- [SOURCE TEXT]:

• • • •

In what can only be described as a national humiliation served with a side of wasabi, Japanese football fans have once again been filmed tidying stadiums after a match, using bin bags as if they were tactical nappies for a giant, litter-strewn baby. The footage, which has gone viral for the seven thousandth time, shows supporters of the Samurai Blue picking up crisp packets and empty beer cups with the quiet efficiency of a ninja who has just been told his mother-in-law is coming to stay. The British tourism board, meanwhile, has released a frantic statement urging Britons to 'consider not throwing kebab wrappers at pigeons' in a desperate bid to salvage our reputation as a nation that does not live in a skip.
The irony is so thick you could spread it on a crumpet. We are a country that invented the vacuum cleaner, yet we treat our public spaces like a urinal at closing time. The Japanese, who have never knowingly left a chopstick out of place, make us look like we are collectively raised by wolves who have been taught to drive tractors through hedgerows.
I have seen cleaner scenes in a regurgitated vindaloo. The tourism board's plea, which reads like a hostage note written by a desperate PR executive, suggests we all 'pick up one piece of litter' before leaving a stadium, as if we are five years old and learning to tie our shoelaces. Cue the inevitable argument in the comments section: 'But what about the workers?
' 'It's the council's job!' 'I paid for my ticket!' Yes, and presumably you also paid for your own toilet paper, but I bet you don't wipe your arse with a fiver and leave it in the cubicle.

• • • •

- [WORK INSTRUCTION]:
Extend the satirical column about Japanese fans tidying stadiums, picking up directly after its final sentence about wiping with a fiver and leaving it in the cubicle.

- [EXTRACTED ENTRIES]:
• • • •

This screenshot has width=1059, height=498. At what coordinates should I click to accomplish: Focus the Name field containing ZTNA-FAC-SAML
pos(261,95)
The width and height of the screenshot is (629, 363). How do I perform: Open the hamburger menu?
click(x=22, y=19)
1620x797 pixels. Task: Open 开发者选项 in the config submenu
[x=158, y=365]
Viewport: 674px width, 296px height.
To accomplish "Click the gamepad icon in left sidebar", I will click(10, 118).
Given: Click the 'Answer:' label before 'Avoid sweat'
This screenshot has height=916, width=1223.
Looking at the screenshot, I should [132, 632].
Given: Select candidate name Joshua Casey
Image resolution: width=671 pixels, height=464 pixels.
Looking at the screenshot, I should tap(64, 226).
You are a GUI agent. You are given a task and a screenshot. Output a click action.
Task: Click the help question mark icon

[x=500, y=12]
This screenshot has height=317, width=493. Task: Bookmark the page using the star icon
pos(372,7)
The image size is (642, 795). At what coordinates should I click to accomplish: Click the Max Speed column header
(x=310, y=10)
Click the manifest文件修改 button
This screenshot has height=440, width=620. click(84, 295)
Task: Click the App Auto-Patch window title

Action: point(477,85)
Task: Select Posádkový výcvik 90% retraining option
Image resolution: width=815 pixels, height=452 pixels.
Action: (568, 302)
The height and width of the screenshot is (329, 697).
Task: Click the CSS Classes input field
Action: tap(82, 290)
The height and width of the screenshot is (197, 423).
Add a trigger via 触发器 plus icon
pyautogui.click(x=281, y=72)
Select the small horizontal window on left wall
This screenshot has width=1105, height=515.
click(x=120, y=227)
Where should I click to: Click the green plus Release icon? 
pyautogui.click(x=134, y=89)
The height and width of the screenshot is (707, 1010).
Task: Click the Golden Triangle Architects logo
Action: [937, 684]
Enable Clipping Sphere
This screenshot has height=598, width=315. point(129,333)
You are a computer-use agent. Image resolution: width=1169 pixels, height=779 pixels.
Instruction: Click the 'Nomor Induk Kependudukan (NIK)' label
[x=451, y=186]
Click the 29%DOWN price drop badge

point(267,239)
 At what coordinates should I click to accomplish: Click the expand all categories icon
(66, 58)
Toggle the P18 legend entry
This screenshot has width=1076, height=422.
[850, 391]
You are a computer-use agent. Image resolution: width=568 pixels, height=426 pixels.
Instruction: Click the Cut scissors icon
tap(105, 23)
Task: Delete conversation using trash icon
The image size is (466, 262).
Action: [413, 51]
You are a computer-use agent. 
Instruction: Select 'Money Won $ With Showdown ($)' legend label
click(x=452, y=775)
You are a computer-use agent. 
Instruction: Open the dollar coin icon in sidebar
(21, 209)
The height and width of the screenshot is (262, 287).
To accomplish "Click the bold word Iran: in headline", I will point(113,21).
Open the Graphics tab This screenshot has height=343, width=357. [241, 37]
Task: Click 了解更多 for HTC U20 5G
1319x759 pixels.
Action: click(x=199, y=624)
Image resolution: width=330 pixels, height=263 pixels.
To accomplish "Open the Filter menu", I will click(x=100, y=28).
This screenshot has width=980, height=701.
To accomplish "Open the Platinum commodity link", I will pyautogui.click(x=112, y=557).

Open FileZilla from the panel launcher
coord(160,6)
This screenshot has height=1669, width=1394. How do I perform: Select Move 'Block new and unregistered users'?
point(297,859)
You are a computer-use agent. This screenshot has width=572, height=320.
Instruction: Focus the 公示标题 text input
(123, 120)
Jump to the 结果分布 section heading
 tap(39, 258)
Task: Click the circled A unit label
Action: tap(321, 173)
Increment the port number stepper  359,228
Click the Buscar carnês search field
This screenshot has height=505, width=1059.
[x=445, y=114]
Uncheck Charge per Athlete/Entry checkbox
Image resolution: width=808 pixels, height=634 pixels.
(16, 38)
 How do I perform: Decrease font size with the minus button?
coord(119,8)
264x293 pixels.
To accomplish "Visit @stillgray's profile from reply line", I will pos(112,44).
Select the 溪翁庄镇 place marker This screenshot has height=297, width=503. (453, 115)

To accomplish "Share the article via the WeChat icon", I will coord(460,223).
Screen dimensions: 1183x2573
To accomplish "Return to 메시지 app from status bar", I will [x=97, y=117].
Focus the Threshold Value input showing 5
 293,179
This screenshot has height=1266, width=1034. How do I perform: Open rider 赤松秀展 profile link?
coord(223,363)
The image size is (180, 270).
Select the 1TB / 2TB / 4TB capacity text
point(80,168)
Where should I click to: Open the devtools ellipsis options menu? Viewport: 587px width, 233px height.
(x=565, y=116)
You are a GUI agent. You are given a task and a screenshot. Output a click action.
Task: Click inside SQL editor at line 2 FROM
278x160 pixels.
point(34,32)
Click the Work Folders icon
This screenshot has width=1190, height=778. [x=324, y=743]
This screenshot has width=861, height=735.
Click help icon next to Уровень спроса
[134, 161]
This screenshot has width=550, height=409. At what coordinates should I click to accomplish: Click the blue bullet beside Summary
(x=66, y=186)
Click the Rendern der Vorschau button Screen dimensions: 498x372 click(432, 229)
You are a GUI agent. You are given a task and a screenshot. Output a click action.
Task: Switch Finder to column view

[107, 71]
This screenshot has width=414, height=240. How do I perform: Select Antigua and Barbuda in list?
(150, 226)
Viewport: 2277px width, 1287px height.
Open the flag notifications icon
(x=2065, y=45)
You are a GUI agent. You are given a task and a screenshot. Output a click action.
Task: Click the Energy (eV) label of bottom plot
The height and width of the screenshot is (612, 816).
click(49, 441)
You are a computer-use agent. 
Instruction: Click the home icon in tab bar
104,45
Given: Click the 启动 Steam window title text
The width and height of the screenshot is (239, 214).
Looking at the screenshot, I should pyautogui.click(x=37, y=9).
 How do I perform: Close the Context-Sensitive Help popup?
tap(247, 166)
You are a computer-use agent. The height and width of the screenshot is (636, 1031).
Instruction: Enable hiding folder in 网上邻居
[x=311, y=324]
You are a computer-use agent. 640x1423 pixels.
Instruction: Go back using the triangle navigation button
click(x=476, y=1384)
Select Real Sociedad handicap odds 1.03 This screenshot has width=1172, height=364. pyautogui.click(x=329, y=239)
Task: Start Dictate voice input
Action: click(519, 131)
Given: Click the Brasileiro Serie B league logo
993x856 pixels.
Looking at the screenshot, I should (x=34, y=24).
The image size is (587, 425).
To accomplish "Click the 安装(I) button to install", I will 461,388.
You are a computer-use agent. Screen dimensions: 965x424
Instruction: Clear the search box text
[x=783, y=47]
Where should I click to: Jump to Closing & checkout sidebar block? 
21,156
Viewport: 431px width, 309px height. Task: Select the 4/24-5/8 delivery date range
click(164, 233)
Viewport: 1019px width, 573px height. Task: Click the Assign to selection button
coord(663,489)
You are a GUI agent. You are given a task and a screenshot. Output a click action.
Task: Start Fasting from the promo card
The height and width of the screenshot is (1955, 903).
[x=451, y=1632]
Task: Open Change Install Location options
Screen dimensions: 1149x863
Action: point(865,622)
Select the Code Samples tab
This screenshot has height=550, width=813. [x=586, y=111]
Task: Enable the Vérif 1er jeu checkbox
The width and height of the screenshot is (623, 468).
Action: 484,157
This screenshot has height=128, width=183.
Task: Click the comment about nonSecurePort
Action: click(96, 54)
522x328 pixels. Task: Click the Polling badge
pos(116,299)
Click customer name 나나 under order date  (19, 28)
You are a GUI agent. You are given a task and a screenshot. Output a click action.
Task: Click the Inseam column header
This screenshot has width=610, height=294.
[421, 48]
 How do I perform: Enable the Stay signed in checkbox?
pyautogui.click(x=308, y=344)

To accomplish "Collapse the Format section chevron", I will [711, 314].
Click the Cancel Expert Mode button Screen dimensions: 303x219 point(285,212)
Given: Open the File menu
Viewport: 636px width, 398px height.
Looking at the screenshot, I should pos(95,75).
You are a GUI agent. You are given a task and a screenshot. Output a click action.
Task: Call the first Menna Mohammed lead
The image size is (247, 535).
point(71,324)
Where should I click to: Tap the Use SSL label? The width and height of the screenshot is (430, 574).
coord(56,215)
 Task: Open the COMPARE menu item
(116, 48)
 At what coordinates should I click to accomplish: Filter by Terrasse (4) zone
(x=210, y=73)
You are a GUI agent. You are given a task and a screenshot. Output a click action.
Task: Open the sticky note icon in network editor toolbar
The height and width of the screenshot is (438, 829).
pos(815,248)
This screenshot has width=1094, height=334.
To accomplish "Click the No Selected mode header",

• • • •

- [ANSWER FOR THIS EXERCISE]:
The Japanese fans do not clean because they are paid to; they clean because they have a concept of communal responsibility that was apparently left out of the British curriculum in favour of teaching us how to queue aggressively. I have seen more social cohesion in a flock of seagulls fighting over a chip. The comparison is not merely embarrassing; it is a clinical diagnosis of our national soul.
We are the toddler who has smeared jam on the walls while the Japanese child quietly folds his laundry. The tourism board might as well erect a sign at Dover: 'Welcome to Britain. Please mind the gap, the litter, and the existential despair.
' Perhaps we could learn something from the Japanese, like how to bow politely instead of bumping into strangers and apologising through gritted teeth. Or we could double down and introduce a new national sport: 'Stadium Rubbish Javelin', where you throw your empty can as far as possible and whoever hits a steward wins a free pint of warm ale. Either way, the world is watching.
And they are bringing their own bin bags.